The mirror speaks of ancestral
sternness and the burden of my duties
striated around my eyes,
I see their foreheads rising skyward, relentless, proud
and I can sense their frenzy in my will to rule
I do my best to shade their genes with receding bangs.
Their tightened jaws are stern, paternal
but I chew it, pretending that I smile.
Their chromosomes are mine
but the way they ruled with rage is gone,
their world has crumbled, and has left me looking
for the face my mothers handed me.

For Kim writing about portraits at toads. I looked at myself in this, and saw my two grandfathers and thought what they had given me.

May 25, 2019

37 responses to “Grandfathers

  1. Well done Bjorn — a portrait that sees history as personal warden — and the work we have to do to be free of it. For every detail, a contrary which can only be so successful (“I do my best to shade their genes with receding bangs”). Final line, is it “force” or “face”?

  2. They gave you a big task, Bjorn. One cousin, now deceased, and I out of our nine most resemble my grandfather. He was unique. Unique considering the rest of the family.

  3. I like that you have drawn these two men together in one portrait, Björn, and that you see them in the mirror first, in your own eyes and forehead. These lines are very interesting:
    ‘Their tightened jaws are stern, paternal
    but I chew it, pretending that I smile.’
    I love the way your poem ends with the mothers and their enduring influence.

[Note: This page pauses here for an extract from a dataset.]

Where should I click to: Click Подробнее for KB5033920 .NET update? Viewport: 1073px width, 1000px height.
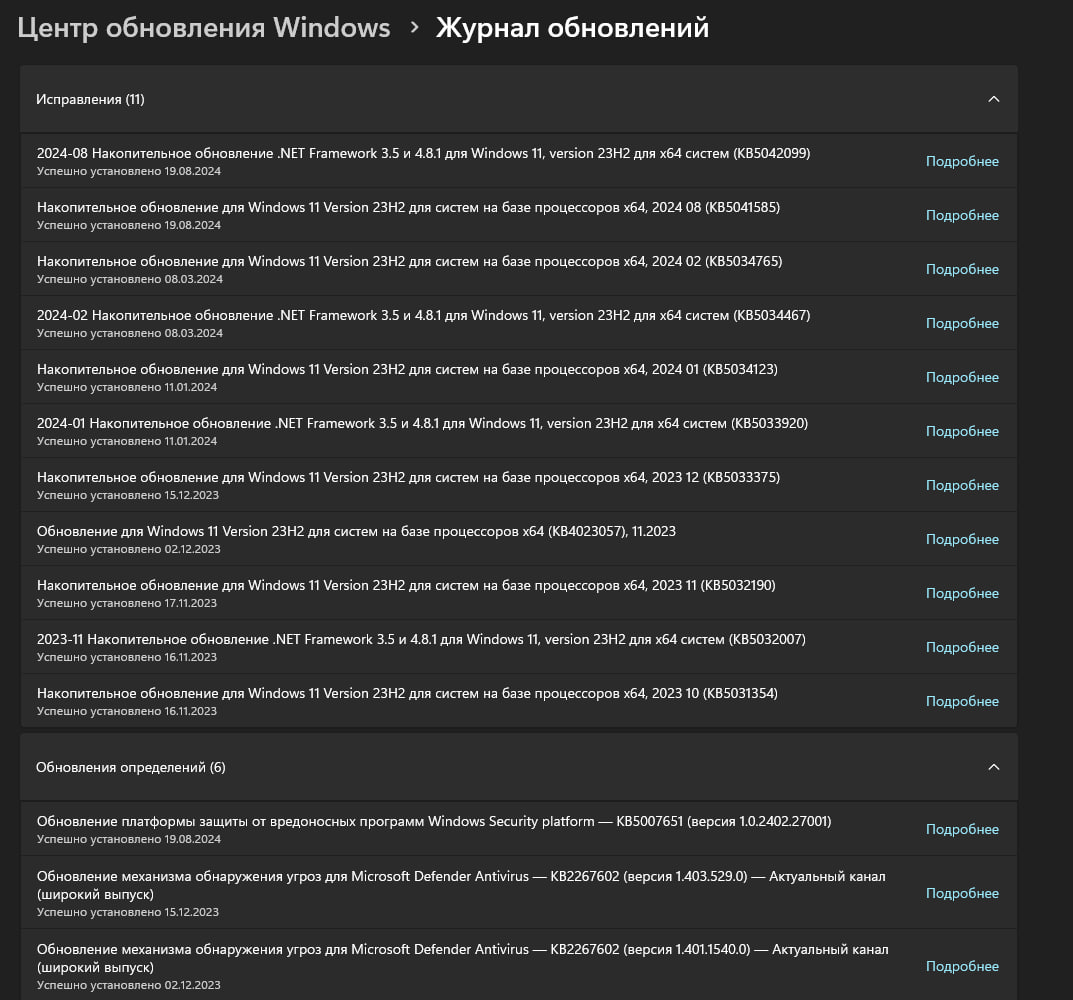(x=962, y=431)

  4. Both have strong faces, stern men and proud. We cannot escape our genes, and yours, of course, stretch back to the vikings, so….

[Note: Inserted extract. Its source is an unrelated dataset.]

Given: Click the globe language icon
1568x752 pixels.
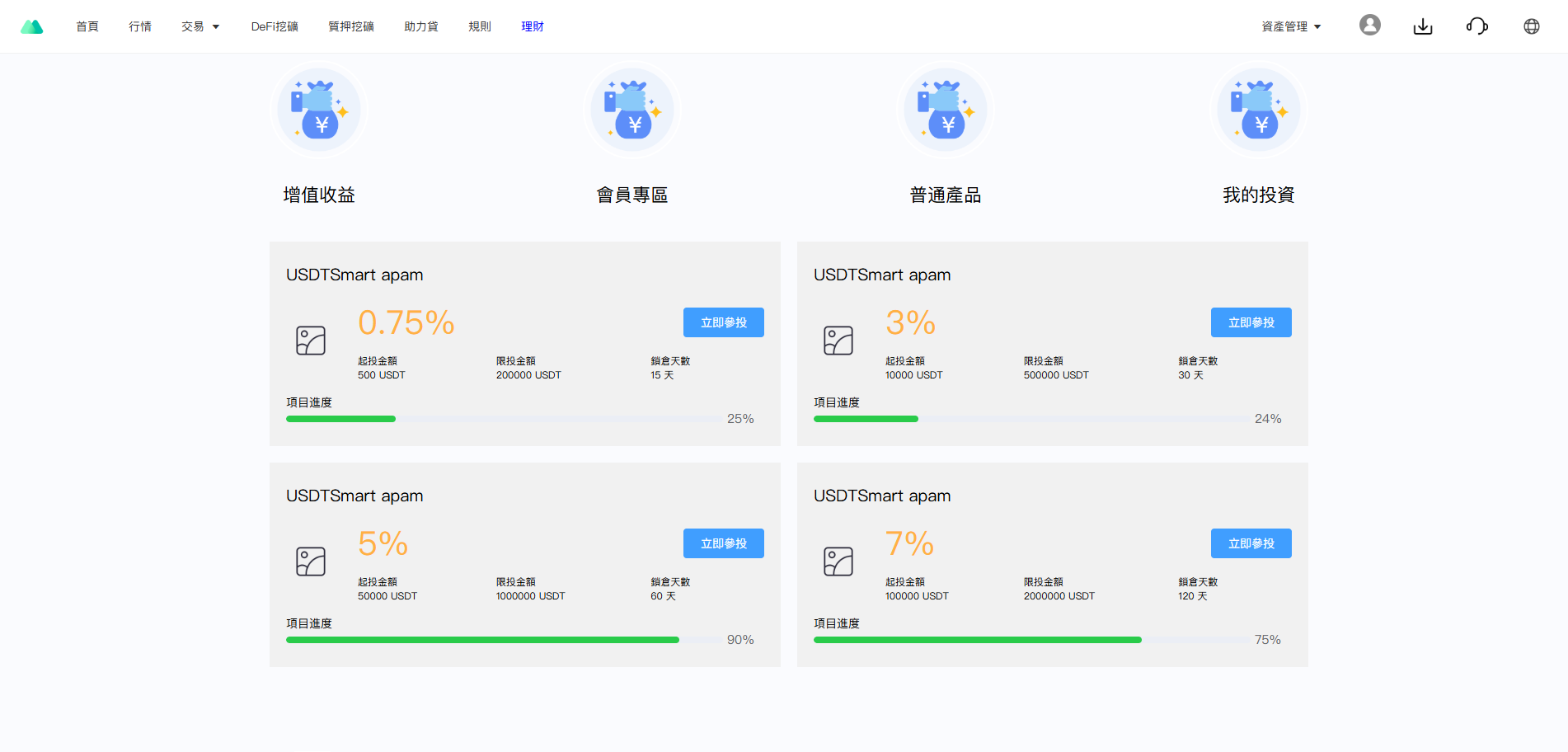Looking at the screenshot, I should 1531,26.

  5. Björn, your grandfathers both look handsome and photos at the time were often more official with people dressed smart and being groomed. It is sad there wasn’t softness hidden for private use.
    You now can be soft without being seen as weak, that is the blessing of
    being freed from roles.


  6. Perhaps you have the traits of your mother instead. Parents are normally gods to their young children but become more down to Earth as time progresses.

  7. I enjoyed seeing your grandfathers, Bjorn. Sometimes we do have to ‘chew’ and ‘shade’ things from our ancestors, it seems. And thankfully it seems the mothers’ force is stronger! (And wiser.)

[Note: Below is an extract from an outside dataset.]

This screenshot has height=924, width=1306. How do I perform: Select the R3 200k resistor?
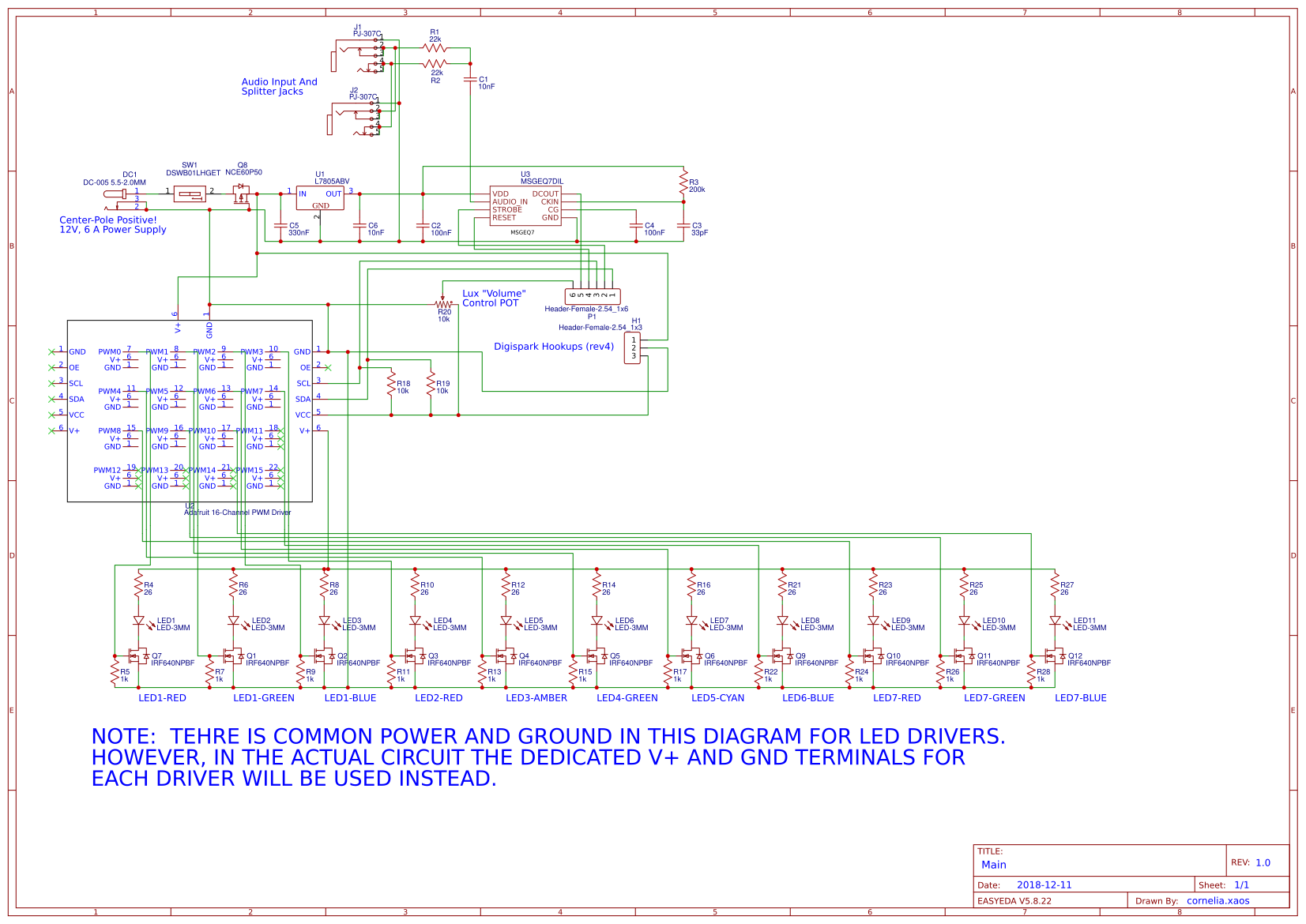click(683, 184)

  8. A brilliant soul knows to claim the best of his roots, does the best he can with his bangs *silly pun intended*.

    Love the tone, Bjorn. I can always see the speaker standing in front of the portraits, seeing the bits he shares with others, remembering the bits that are only his.

  9. They both have such strong and elegant features, Bjorn! ❤️ I love the tone in this poem and like Rosemary would love to read what your mothers gave you 🙂

  10. This is a captivating poem, although the emotion is almost baffled by the photos, which don’t seethe in quite the way the words do. The legacy of both features and constitution needs that extra dimension.

  11. I love this, Bjorn, especially the receding bangs, and the legacy handed down. Love that the anger of earlier generations has been replaced with traits from your mother. I remember looking in the mirror, at 50, and seeing my grandma’s face super-imposed on mine.

  12. Gosh, I love this portrait and your reflection (literal and figurative) on these men. And especially noticing the impact of their foreheads, wow, that is great.

  13. I luv that you claim your DNA and yet choose to be the person time tells you best be.
    Happy you dropped by my sumie Sunday today


  14. The ending about your mother’s face in you gave me a chill, and I just love the part about the foreheads. Bravo!

  15. Your poem says to me that we don’t have to be slaves to our past. What a relief!

  16. A strong, well constructed poem. It read, for me, as if it was setting up a piece about what we inherit (beyond genetics) – and in fact, I think it would work beautifully that way. The line ‘their world has crumbled’ seems to be taking it in that direction (albeit, very possibly a long and tangled trail – perhaps even, an endless trail – of how the world changed – so profoundly – generationally, over the course of the 20th century. We are different from our parents and grandparents, because we inherited a world very different from the world that they inherited (probably more impactfully so, than in any other generation of mankind). I noticed that others have commented that they were interested in hearing more about the traits of your mother. I’m thinkin’ trilogy. ~ smiles ~

  17. their world has crumbled, and has left me looking
    for the face my mothers handed me….. love those last two lines, Bjorn. I can completely connect with them…

  18. Amazing what we can see, when we look back, back years, way back, centuries, hard to say what you get when you mix up the recipes. Will it be roast beef or cookies?

  19. What a wonderful reflection, both your own as well as your grandfathers. To see yourself in what has come before.